The Comparable interface is in the java.lang package and so is automatically
available to your program. The Comparable interface has only the following method
heading that must be implemented for a class to implement the Comparable interface:
public int compareTo(Object other);
The Comparable interface has semantics, and it is the programmer's responsibility
to follow the semantics when implementing the Comparable interface. The semantics
says that compareTo returns
a negative number if the calling object “comes before” the parameter other ,
a zero if the calling object “equals” the parameter other ,
and a positive number if the calling object “comes after” the parameter other . 1
Almost any reasonable notions of “comes before” should be acceptable.
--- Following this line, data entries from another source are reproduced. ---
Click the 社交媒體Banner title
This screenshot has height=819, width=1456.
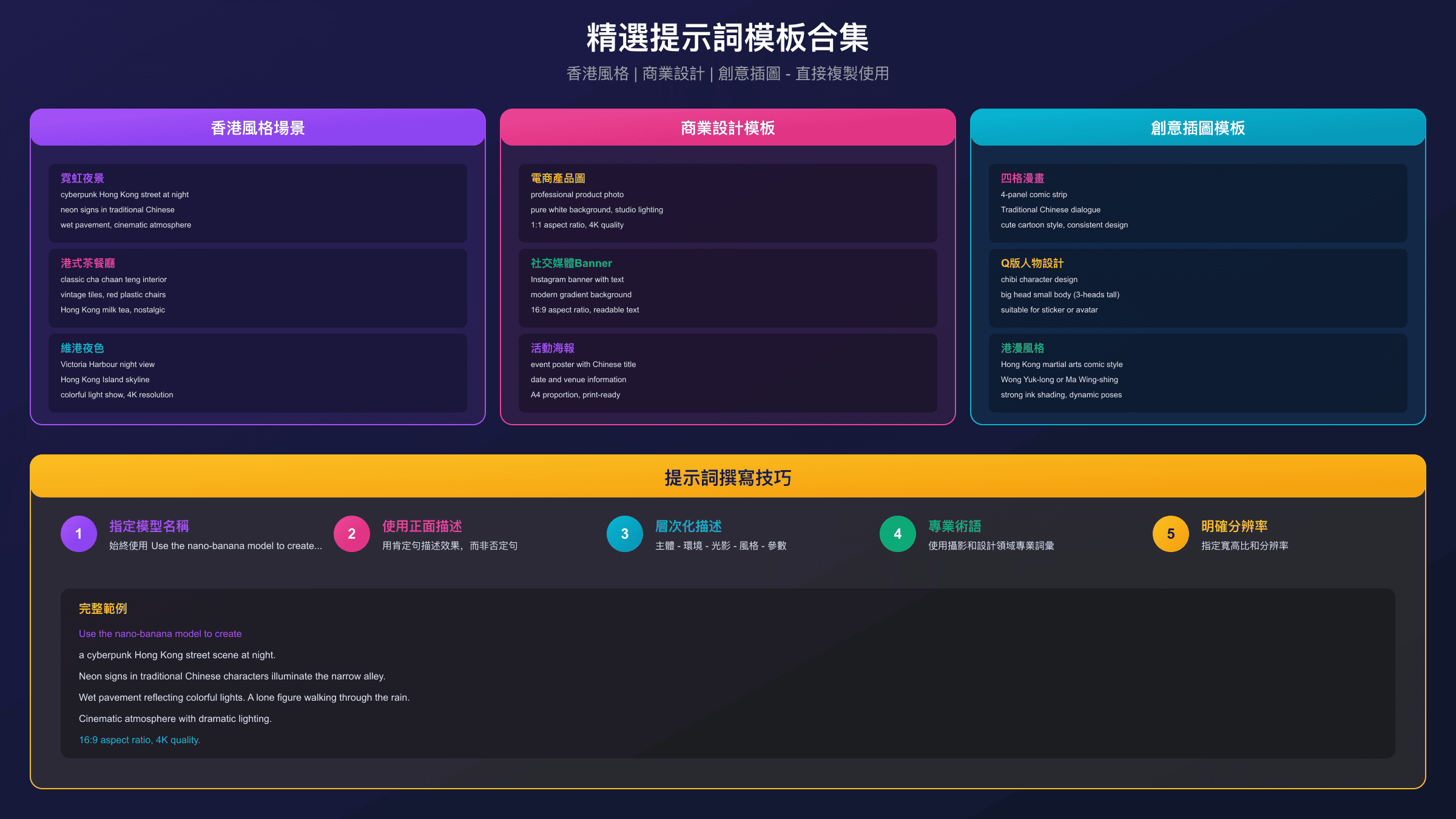point(570,263)
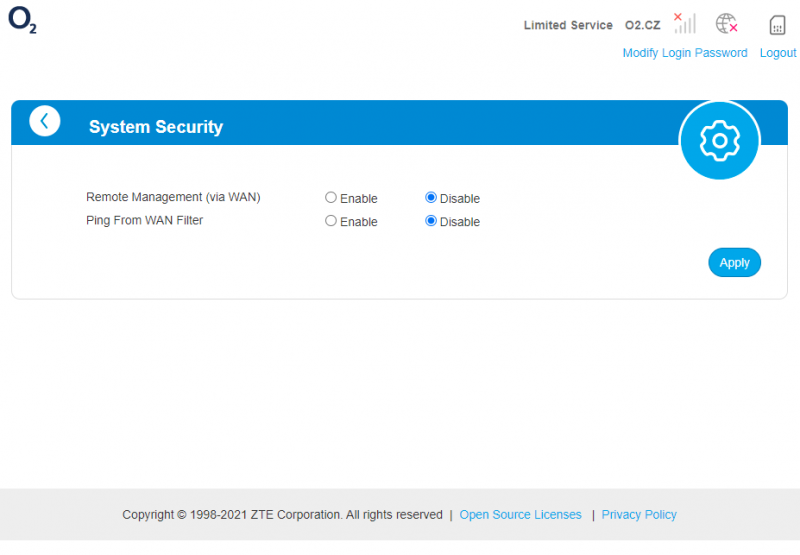Click the SIM card status icon

777,24
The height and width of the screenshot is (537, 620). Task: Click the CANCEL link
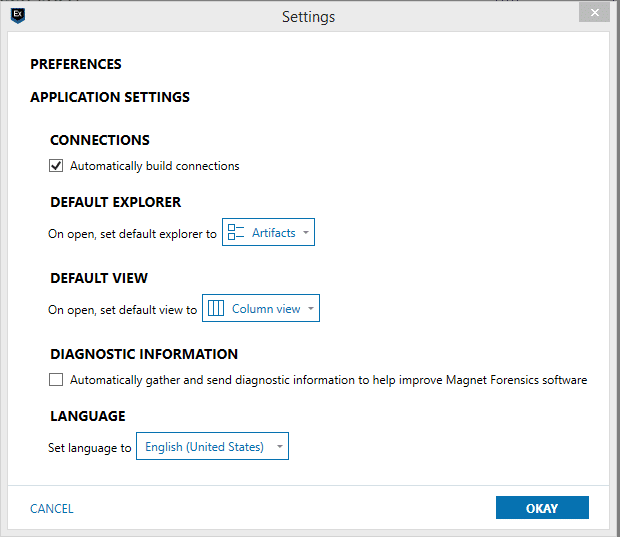(52, 509)
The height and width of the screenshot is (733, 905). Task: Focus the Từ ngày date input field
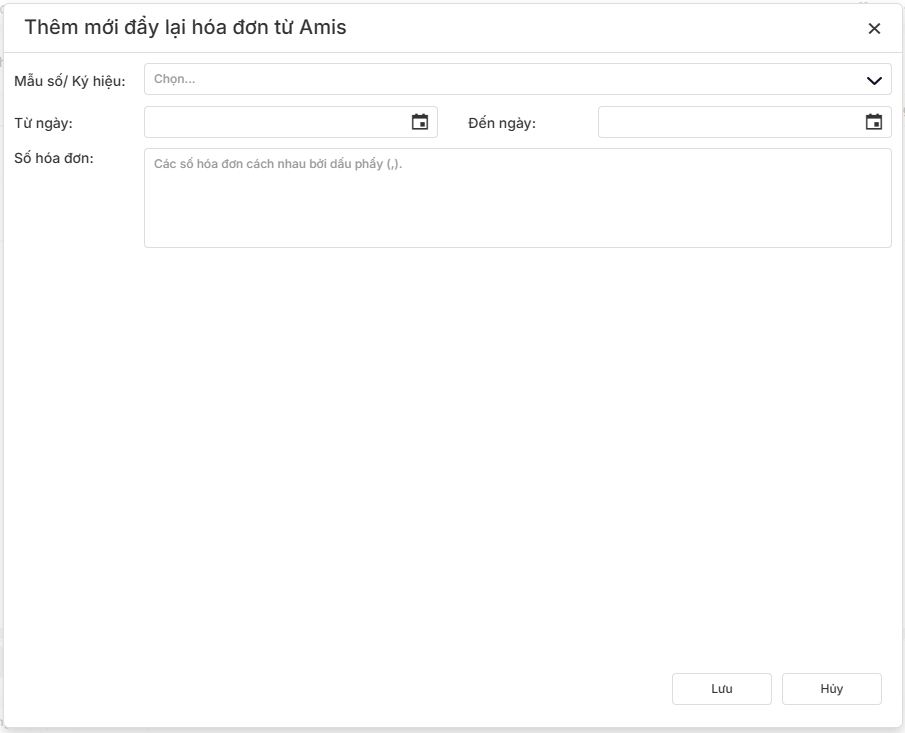click(275, 122)
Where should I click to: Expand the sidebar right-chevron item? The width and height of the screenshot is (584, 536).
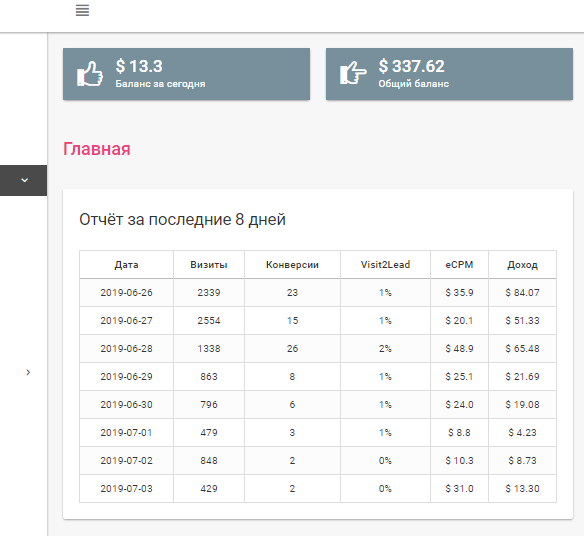pyautogui.click(x=28, y=372)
In particular,
all of the standard less-than relations on numbers and lexicographic ordering on strings
are suitable ordering for compareTo . (The relationship “comes after” is just the reverse
of “comes before.”) If you need to consider other ordering, the precise rule is that the
ordering must be a total ordering, which means the following rules must be satisfied:
(Irreflexive) For no object o does o come before o .
(Trichotomy) For any two objects o1 and o2 , one, and only one, of the following
holds true: o1 comes before o2 , o1 comes after o2 , or o1 equals o2 .
(Transitivity) If o1 comes before o2 and o2 comes before o3 , then o1 comes before o3 .
The “equals” of the compareTo method semantics should coincide with the equals
methods if possible, but this is not absolutely required by the semantics.
compareTo
1 Because the parameter to CompareTo is of type Object , an argument to CompareTo might not be
an object of the class being defined. If the parameter other is not of the same type as the class being
defined, then the semantics specifies that a ClassCastException should be thrown.